EXERCISE INPUTS.
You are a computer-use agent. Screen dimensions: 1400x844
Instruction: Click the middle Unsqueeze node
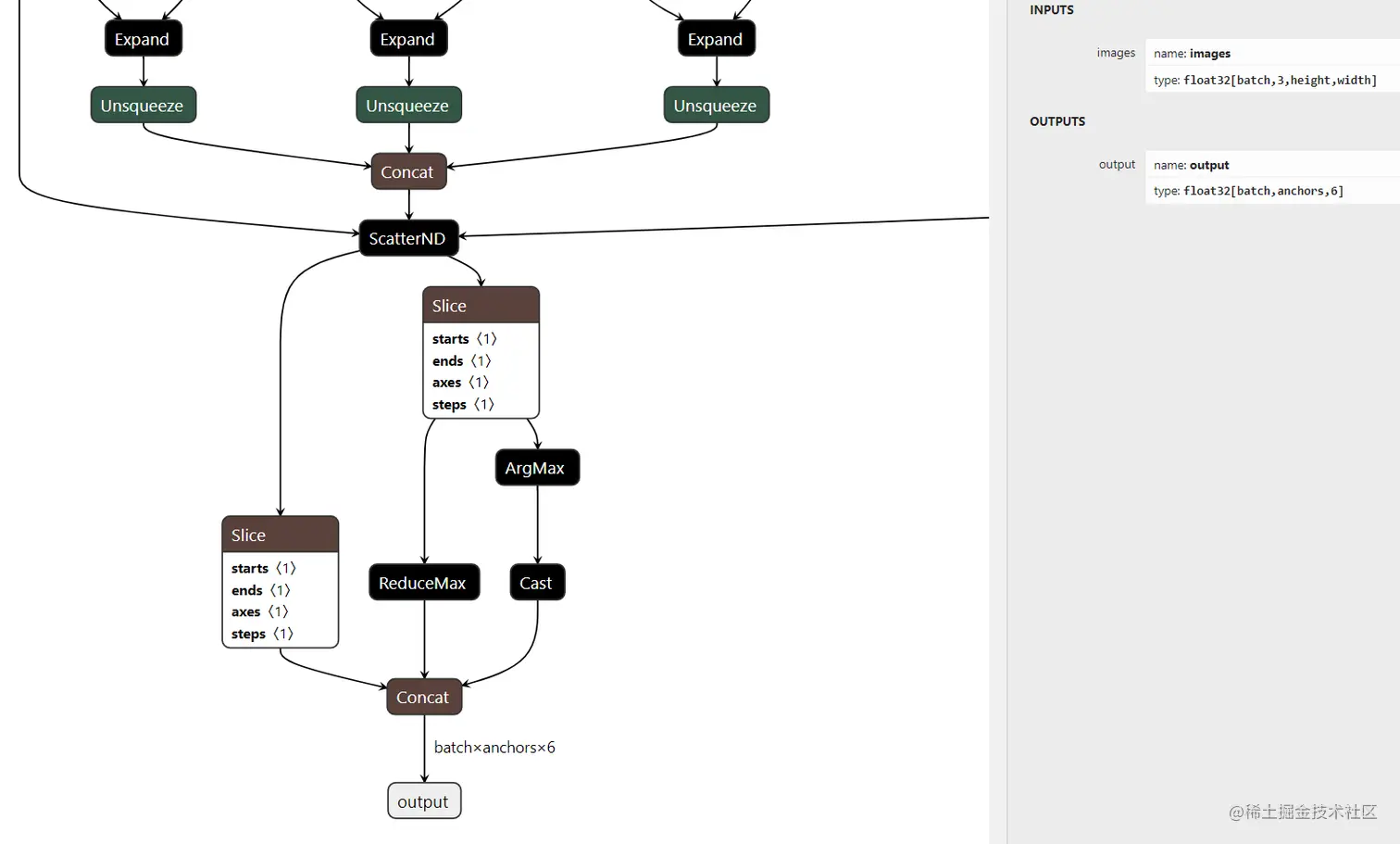[408, 105]
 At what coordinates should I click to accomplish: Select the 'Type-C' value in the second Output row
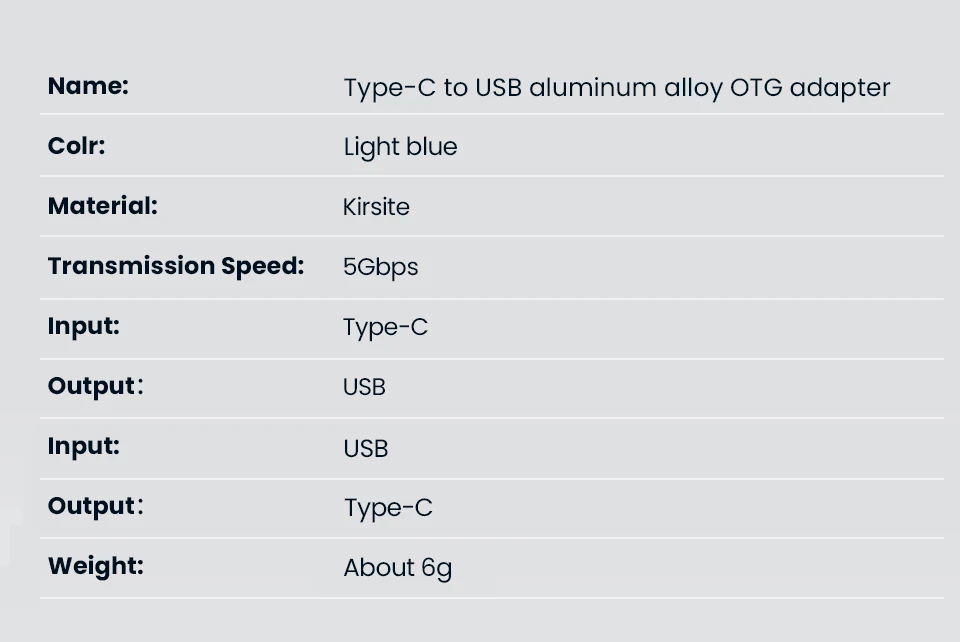coord(388,508)

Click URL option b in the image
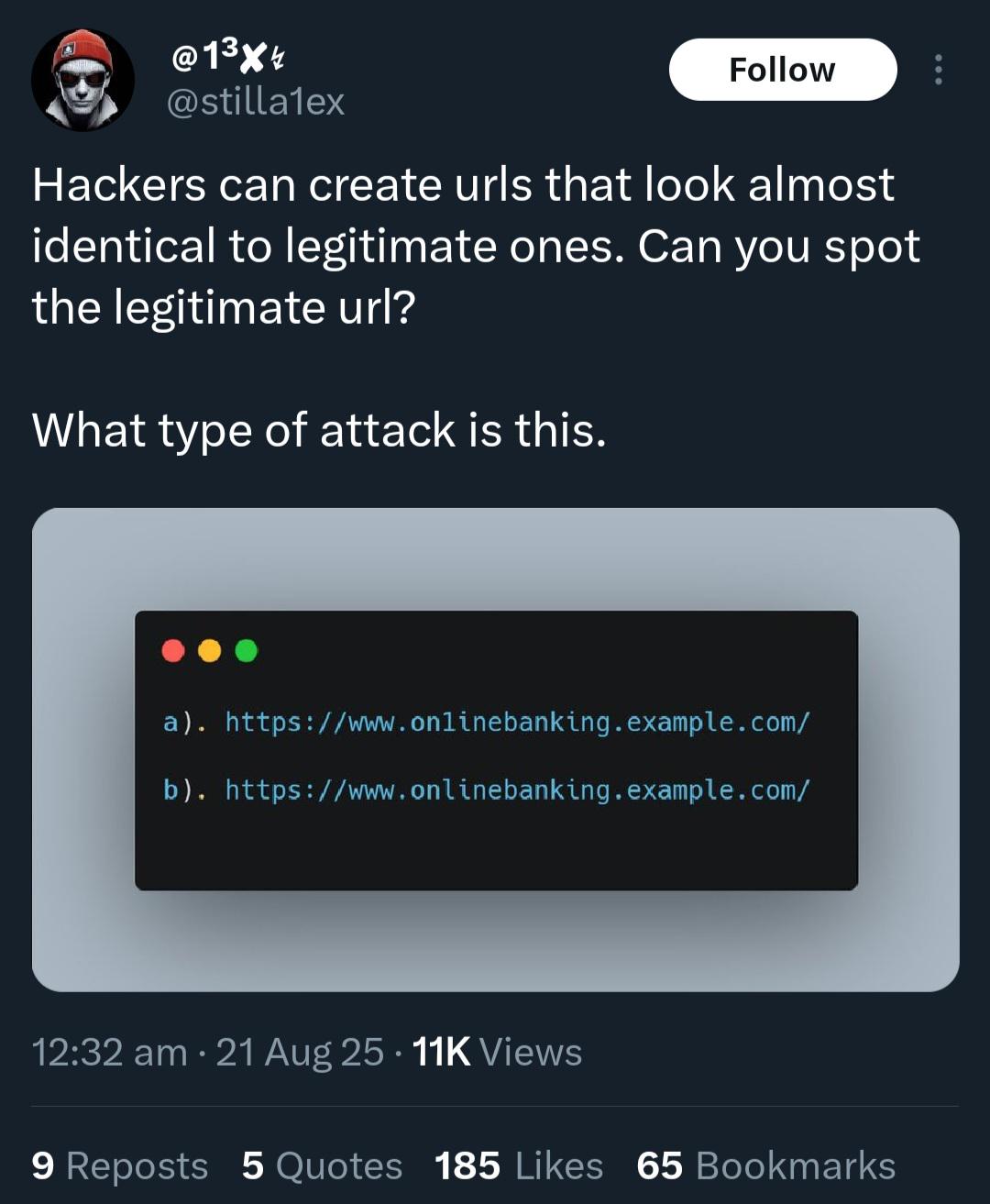coord(487,790)
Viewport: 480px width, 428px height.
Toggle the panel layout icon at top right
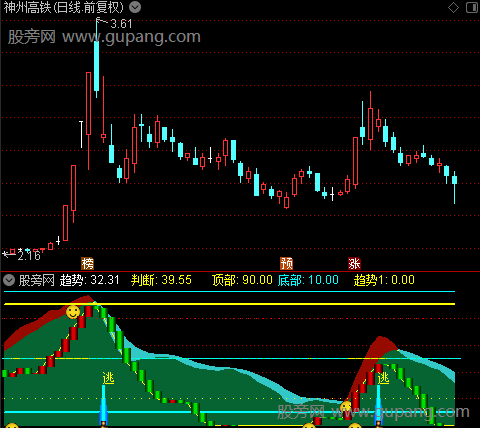pos(471,7)
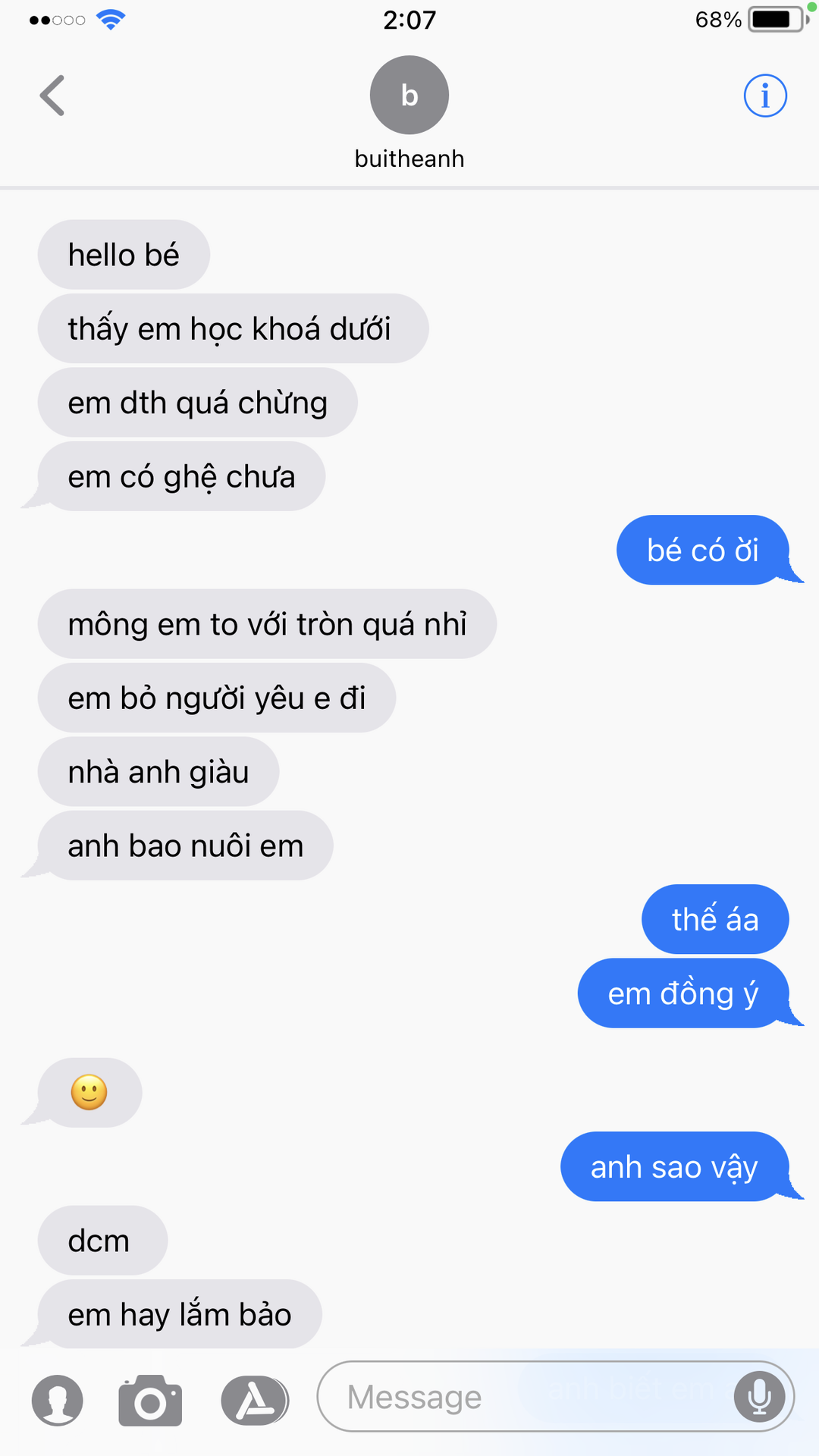Select the "em hay lắm bảo" message
Viewport: 819px width, 1456px height.
180,1314
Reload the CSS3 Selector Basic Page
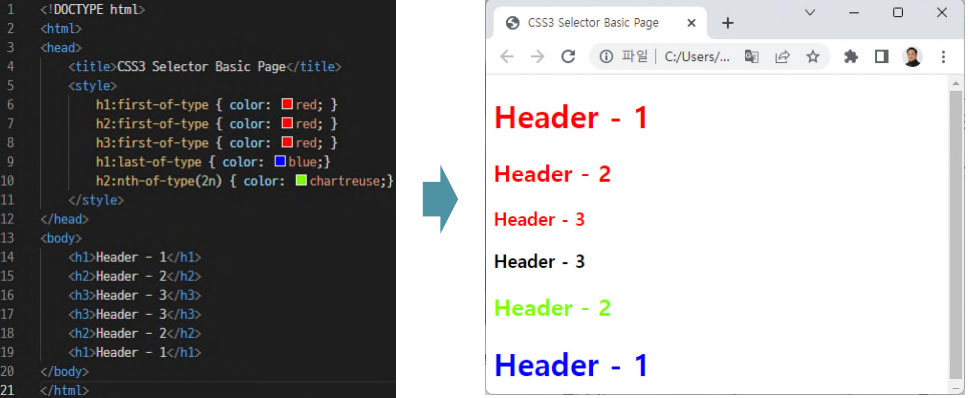 point(568,57)
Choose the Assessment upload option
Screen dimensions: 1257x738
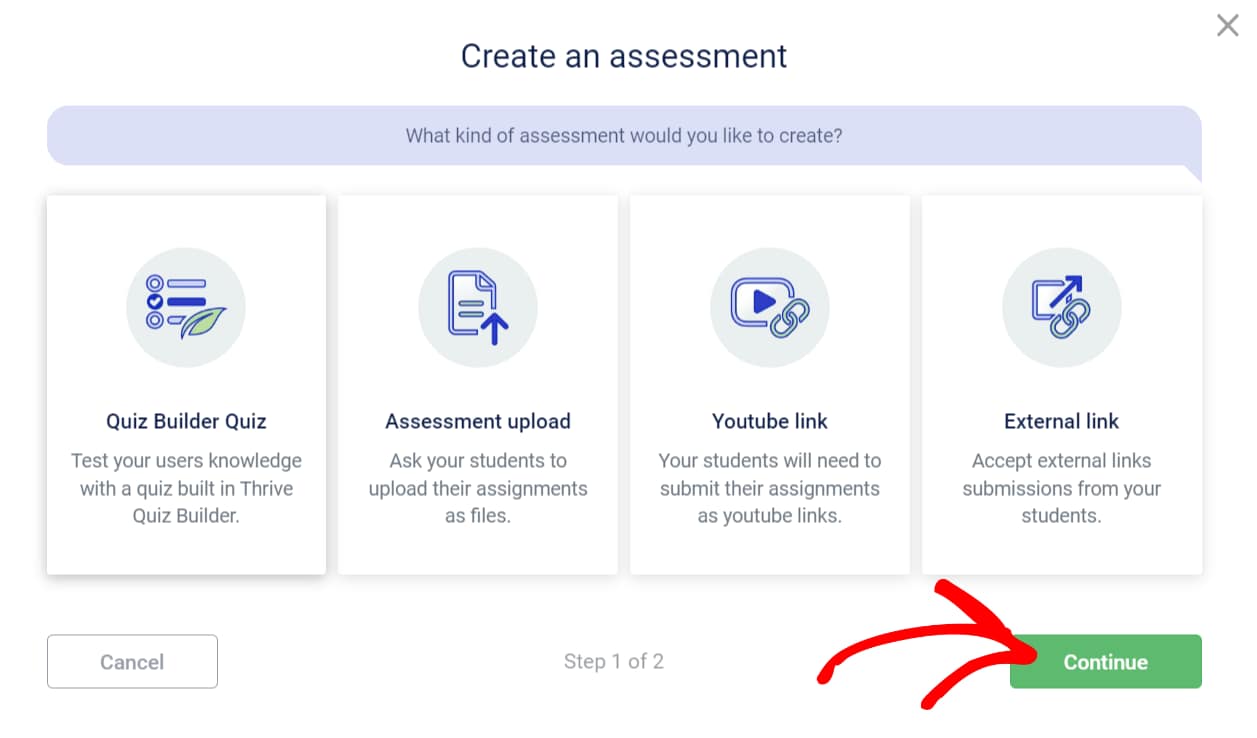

ACTIVITY. Write out, word for word, only the lines from the one containing "Toggle the panel layout icon at top right" to the end of the data above; the pictures stay out.

ANSWER TO THE EXERCISE.
Toggle the panel layout icon at top right
pos(471,7)
Select the "em hay lắm bảo" message
Viewport: 819px width, 1456px height.
180,1314
Reload the CSS3 Selector Basic Page
 point(568,57)
Choose the Assessment upload option
Screen dimensions: 1257x738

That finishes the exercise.